_TASK DETAILS_:
Your task is to copy the lines of the data below from the line holding "TEBRA (621, 2568)" through the line holding "Descripción [tab] (561, 645)", inclusive, exactly and with nothing added.

[Dataset records]
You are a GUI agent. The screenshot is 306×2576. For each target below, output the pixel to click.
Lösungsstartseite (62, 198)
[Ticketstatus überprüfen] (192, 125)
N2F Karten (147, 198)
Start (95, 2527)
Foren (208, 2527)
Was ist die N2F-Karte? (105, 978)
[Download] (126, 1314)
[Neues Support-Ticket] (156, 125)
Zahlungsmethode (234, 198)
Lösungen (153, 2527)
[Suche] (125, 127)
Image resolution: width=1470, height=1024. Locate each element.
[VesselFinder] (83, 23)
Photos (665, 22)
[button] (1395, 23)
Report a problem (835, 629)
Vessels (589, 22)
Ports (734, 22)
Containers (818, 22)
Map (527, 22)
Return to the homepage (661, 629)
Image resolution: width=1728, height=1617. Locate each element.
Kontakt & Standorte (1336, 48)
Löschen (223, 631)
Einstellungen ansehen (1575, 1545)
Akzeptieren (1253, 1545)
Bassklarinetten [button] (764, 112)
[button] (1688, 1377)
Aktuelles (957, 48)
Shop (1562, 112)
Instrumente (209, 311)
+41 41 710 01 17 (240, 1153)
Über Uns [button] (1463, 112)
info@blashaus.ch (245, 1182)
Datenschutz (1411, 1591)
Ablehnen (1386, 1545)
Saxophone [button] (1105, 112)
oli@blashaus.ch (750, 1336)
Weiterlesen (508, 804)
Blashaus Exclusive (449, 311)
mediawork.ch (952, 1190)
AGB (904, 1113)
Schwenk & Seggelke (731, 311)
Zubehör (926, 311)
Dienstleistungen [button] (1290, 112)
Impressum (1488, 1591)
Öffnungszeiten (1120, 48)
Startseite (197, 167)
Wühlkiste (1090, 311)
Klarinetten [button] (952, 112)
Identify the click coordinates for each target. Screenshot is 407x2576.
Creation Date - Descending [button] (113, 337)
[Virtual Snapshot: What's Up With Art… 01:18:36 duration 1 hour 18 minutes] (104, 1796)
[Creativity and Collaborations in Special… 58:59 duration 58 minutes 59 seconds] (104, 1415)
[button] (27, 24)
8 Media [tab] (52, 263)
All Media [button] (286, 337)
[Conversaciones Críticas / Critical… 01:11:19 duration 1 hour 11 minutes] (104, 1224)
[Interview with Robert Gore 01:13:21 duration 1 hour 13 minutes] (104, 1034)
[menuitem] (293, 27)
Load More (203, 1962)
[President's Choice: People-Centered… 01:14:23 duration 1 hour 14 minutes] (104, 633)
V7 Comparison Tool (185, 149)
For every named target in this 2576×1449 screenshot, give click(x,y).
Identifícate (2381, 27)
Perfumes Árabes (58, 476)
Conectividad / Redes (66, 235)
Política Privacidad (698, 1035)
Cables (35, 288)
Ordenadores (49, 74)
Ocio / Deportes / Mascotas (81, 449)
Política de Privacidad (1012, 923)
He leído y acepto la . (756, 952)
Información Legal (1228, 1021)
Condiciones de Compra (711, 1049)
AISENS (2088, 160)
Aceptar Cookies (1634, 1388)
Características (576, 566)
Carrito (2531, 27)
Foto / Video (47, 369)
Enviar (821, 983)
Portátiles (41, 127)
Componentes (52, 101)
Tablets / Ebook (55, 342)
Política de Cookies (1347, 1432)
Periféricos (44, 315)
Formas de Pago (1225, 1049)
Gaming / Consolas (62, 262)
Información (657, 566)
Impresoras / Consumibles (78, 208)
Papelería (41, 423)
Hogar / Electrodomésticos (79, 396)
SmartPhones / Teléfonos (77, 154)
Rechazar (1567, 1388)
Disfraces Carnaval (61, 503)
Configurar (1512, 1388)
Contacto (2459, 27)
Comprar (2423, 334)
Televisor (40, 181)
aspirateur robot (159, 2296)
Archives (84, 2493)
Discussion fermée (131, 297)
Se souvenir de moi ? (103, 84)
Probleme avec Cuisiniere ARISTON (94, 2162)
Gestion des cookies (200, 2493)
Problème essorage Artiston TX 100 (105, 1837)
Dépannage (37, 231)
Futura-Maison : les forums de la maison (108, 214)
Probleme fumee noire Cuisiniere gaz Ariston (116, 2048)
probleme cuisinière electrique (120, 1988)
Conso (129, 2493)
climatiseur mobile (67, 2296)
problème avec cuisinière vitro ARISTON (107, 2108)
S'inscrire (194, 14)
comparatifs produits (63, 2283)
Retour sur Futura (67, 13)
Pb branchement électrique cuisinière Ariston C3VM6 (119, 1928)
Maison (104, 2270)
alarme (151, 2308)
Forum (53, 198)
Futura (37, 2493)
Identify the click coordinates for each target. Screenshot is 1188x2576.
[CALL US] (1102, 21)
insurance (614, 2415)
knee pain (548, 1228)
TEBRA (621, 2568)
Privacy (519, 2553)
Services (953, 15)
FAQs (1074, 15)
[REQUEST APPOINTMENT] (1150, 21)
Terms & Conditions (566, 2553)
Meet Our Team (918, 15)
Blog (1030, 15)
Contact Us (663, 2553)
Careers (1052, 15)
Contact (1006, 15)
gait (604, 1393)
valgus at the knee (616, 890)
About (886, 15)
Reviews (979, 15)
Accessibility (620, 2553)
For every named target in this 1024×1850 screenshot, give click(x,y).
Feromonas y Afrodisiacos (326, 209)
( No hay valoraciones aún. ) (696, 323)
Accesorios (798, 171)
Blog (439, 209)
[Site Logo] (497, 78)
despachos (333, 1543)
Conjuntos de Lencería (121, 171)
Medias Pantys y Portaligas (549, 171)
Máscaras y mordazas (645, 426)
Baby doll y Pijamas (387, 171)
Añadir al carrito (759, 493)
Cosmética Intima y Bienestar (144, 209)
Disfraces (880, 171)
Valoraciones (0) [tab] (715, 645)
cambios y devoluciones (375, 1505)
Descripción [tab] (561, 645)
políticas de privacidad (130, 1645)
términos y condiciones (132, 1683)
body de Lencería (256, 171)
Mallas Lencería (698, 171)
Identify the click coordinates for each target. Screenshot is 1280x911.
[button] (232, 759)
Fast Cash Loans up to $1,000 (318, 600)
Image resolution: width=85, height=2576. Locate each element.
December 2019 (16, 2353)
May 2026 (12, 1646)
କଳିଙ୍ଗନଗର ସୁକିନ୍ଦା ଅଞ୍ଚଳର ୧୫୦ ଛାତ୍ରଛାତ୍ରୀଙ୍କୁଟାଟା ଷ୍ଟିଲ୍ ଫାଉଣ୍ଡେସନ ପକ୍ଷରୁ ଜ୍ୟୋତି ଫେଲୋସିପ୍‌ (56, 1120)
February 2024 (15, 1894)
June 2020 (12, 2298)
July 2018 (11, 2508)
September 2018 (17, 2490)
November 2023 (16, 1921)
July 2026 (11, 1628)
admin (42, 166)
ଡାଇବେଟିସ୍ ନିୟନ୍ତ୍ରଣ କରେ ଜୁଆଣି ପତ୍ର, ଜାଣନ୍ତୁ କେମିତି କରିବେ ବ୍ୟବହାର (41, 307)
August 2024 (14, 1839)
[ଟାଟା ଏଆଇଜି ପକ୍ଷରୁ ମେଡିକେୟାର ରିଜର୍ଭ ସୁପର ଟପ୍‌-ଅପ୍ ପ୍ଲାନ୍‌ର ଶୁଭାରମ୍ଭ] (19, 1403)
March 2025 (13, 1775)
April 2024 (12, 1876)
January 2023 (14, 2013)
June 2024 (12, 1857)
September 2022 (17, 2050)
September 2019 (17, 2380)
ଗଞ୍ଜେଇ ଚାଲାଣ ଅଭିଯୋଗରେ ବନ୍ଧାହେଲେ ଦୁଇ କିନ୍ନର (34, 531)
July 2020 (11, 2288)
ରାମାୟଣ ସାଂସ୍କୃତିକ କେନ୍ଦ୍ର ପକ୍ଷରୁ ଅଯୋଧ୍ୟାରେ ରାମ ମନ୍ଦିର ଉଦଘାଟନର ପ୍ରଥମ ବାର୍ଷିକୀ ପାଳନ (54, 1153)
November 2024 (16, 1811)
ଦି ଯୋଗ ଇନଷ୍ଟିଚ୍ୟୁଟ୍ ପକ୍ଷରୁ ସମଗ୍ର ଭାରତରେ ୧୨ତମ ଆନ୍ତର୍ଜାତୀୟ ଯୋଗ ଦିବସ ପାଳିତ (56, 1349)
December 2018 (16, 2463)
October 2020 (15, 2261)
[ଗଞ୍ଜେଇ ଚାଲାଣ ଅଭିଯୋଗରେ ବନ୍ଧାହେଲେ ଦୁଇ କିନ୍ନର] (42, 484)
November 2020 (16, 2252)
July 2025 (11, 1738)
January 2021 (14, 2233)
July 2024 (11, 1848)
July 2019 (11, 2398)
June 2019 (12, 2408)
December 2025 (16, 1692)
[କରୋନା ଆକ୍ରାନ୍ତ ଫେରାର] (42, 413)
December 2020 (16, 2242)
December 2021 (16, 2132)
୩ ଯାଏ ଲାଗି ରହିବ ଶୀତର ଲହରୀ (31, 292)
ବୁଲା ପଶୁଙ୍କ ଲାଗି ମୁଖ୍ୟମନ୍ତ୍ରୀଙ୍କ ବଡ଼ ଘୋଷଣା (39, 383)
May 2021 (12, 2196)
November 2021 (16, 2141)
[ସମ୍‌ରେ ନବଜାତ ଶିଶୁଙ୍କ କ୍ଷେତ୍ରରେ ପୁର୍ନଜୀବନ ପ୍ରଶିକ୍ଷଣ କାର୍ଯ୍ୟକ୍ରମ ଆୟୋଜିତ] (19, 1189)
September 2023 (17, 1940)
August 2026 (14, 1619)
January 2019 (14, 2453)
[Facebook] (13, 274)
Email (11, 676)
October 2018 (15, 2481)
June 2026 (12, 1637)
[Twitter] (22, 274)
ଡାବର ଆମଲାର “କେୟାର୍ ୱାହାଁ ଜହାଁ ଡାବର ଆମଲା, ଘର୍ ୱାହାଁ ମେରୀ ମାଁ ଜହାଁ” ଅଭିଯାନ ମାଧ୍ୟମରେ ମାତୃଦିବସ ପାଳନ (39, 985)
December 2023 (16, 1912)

_OUTPUT OF THE TASK_:
TEBRA (621, 2568)
Privacy (519, 2553)
Services (953, 15)
FAQs (1074, 15)
[REQUEST APPOINTMENT] (1150, 21)
Terms & Conditions (566, 2553)
Meet Our Team (918, 15)
Blog (1030, 15)
Contact Us (663, 2553)
Careers (1052, 15)
Contact (1006, 15)
gait (604, 1393)
valgus at the knee (616, 890)
About (886, 15)
Reviews (979, 15)
Accessibility (620, 2553)
For every named target in this 1024×1850 screenshot, give click(x,y).
Feromonas y Afrodisiacos (326, 209)
( No hay valoraciones aún. ) (696, 323)
Accesorios (798, 171)
Blog (439, 209)
[Site Logo] (497, 78)
despachos (333, 1543)
Conjuntos de Lencería (121, 171)
Medias Pantys y Portaligas (549, 171)
Máscaras y mordazas (645, 426)
Baby doll y Pijamas (387, 171)
Añadir al carrito (759, 493)
Cosmética Intima y Bienestar (144, 209)
Disfraces (880, 171)
Valoraciones (0) [tab] (715, 645)
cambios y devoluciones (375, 1505)
Descripción [tab] (561, 645)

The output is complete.